Is conflict of interest influencing Uwe Reinhardt’s health care analysis?

Respected economist Uwe Reinhardt has been penning a series of NY Times blog entries explaining why American health care is so expensive.

In his latest entry, he takes on the physician payment system, writing that “studies have shown that physicians are not impervious to the financial incentives inherent in fee-for-service payments,” and that “physicians who have a direct financial interest in the use of imaging services, like CAT scans or M.R.I. scans, recommend far more such services for their patients than do physicians without such financial interest.”

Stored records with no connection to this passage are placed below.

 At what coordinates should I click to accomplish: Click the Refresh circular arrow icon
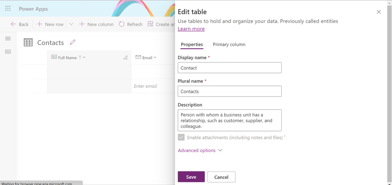[x=121, y=24]
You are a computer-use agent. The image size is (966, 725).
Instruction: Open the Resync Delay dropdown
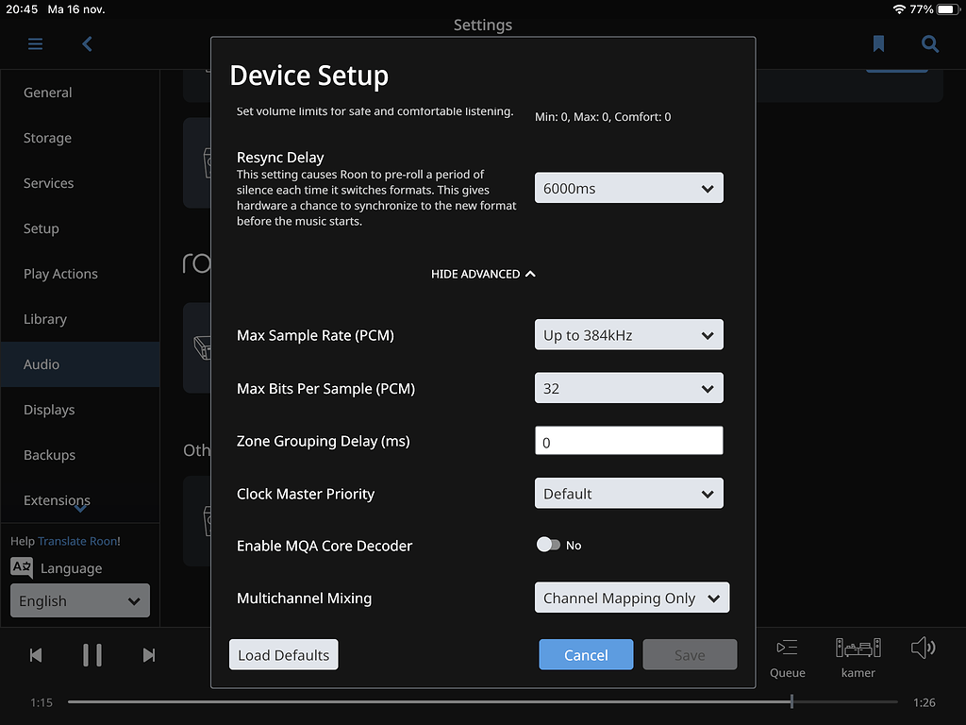point(628,188)
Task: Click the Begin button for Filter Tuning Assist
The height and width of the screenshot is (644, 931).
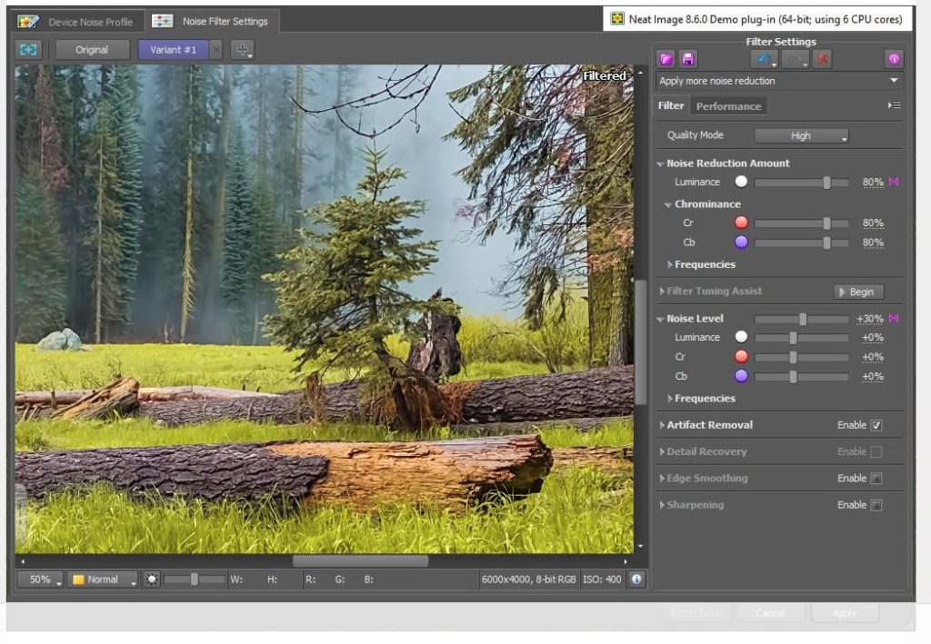Action: [x=858, y=292]
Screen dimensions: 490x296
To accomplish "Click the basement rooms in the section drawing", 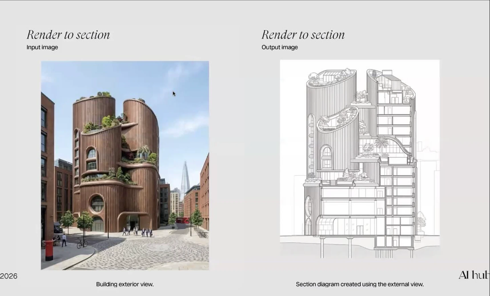I will click(x=393, y=242).
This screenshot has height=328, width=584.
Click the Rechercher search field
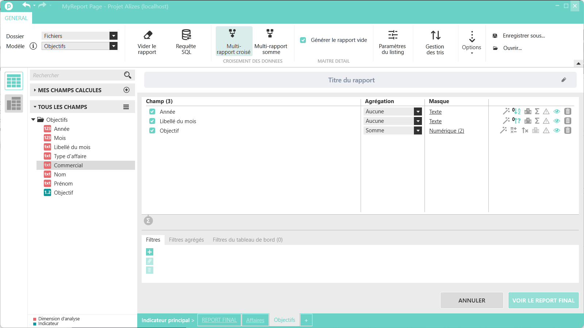pos(77,75)
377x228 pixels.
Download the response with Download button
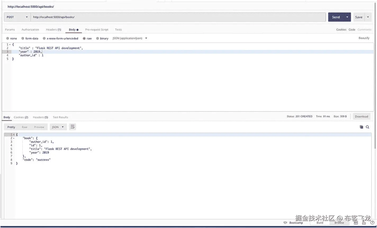pos(361,116)
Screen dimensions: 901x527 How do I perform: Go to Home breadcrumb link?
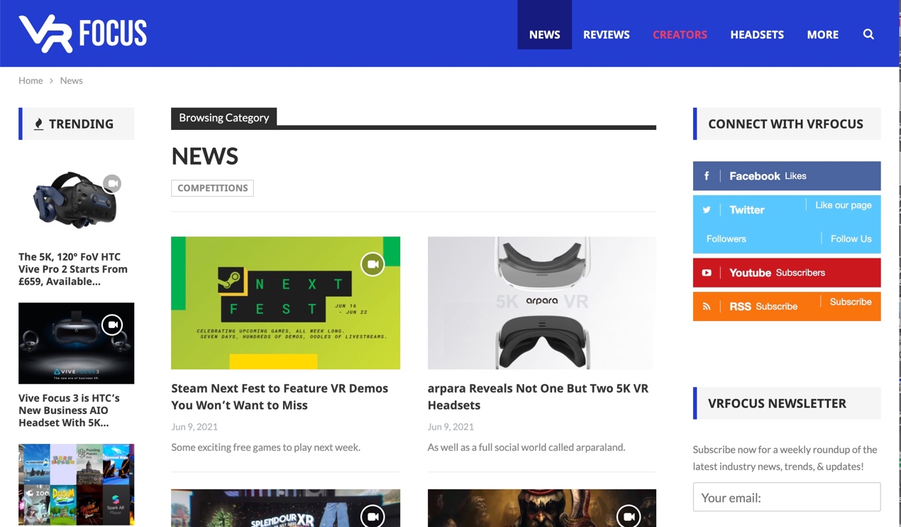pyautogui.click(x=31, y=80)
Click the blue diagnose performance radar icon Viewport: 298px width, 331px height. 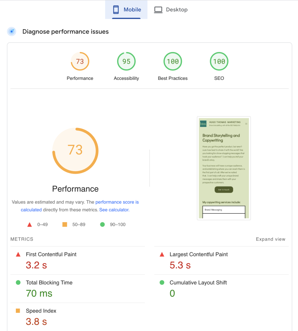[12, 32]
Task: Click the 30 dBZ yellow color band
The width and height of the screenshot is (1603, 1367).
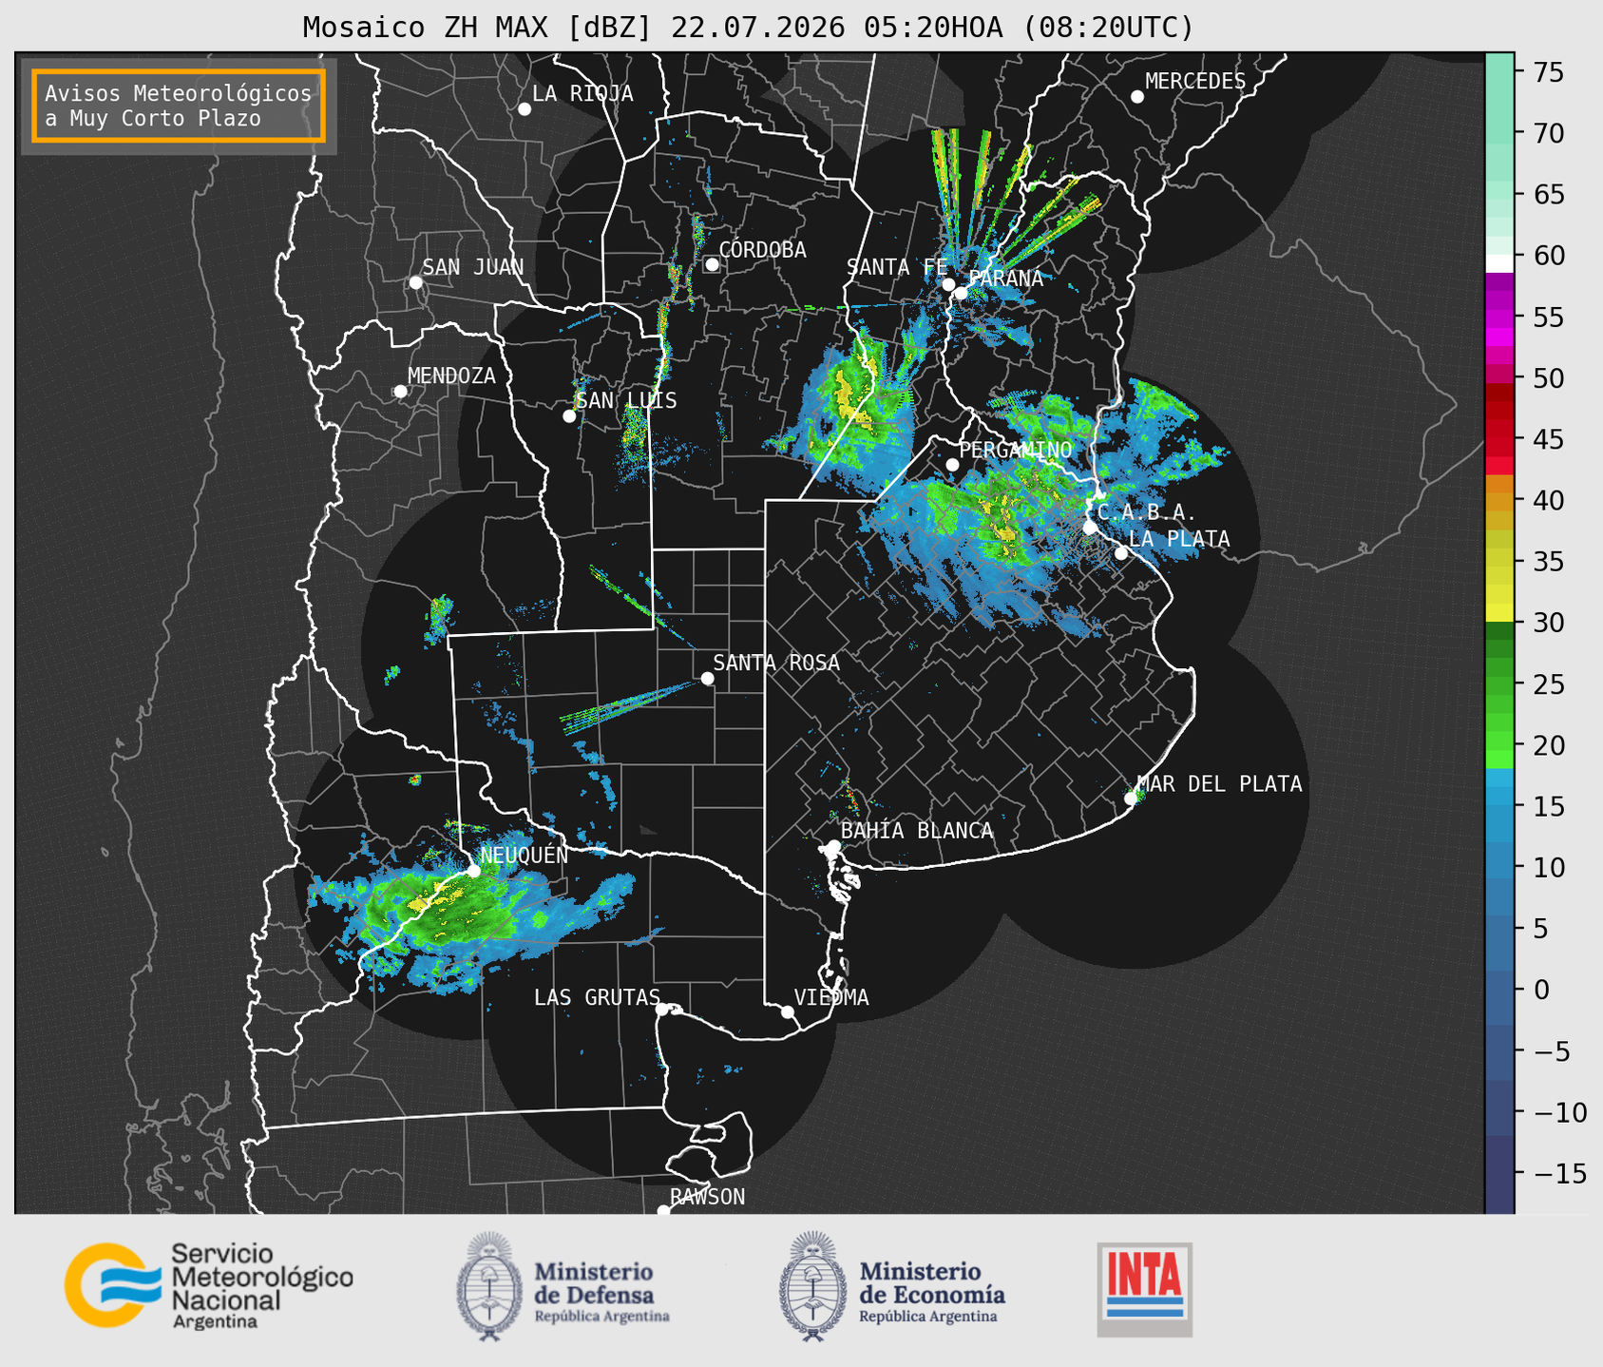Action: tap(1499, 613)
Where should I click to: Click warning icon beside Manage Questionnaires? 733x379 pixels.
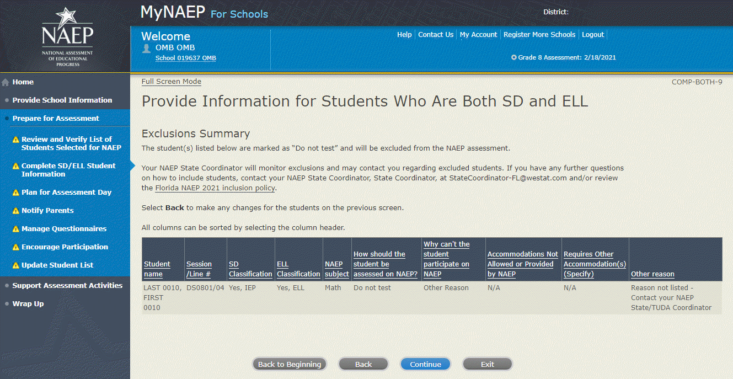point(16,229)
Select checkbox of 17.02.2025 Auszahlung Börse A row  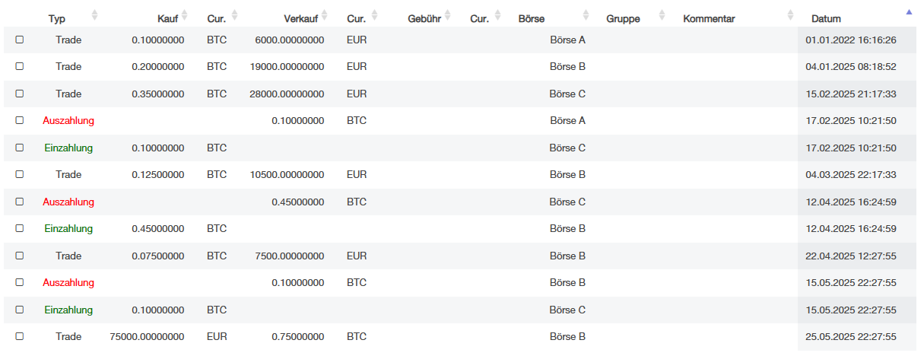pyautogui.click(x=20, y=120)
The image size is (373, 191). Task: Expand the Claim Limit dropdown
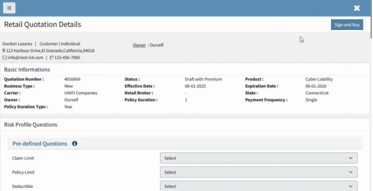point(259,158)
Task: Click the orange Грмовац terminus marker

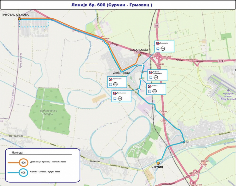Action: tap(19, 19)
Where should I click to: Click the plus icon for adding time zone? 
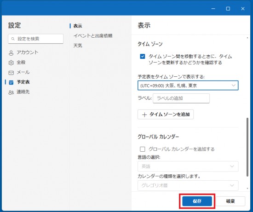pyautogui.click(x=144, y=115)
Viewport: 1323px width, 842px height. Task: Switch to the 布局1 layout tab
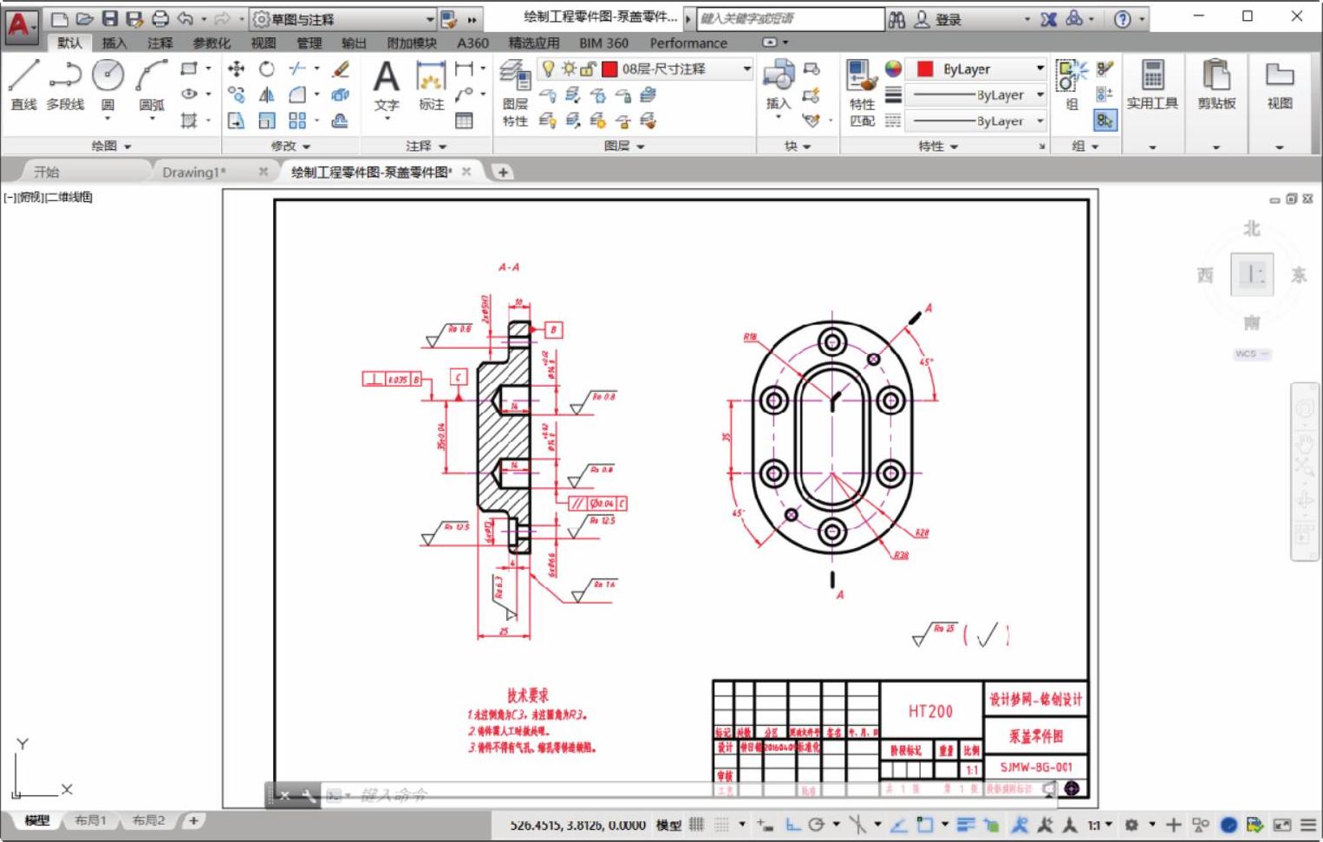90,820
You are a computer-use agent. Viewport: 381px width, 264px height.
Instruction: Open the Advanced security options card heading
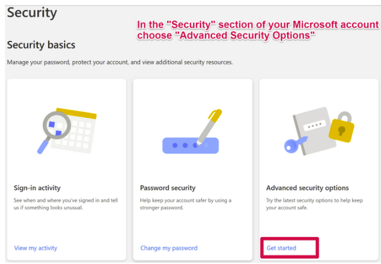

No argument from me. The physician payment system needs to be fundamentally reformed if we hope to control health spending.

What Mr. Reinhardt fails to mention is the Resource Based Relative Value System Update Committee (RUC), who are responsible for the heavy skew towards expensive procedure-based care. Medicare bases its prices on the recommendations from the RUC, a group that is dominated by specialists. It is no wonder they are loathe to appropriately pay primary care medicine at the expense of specialist payments.

Internist Roy Poses wonders whether Mr. Reinhardt’s unpublicized associations with health insurer Amerigroup and medical device maker Boston Scientific, both companies that benefit from the status quo in the physician payment system, led to this glaring omission.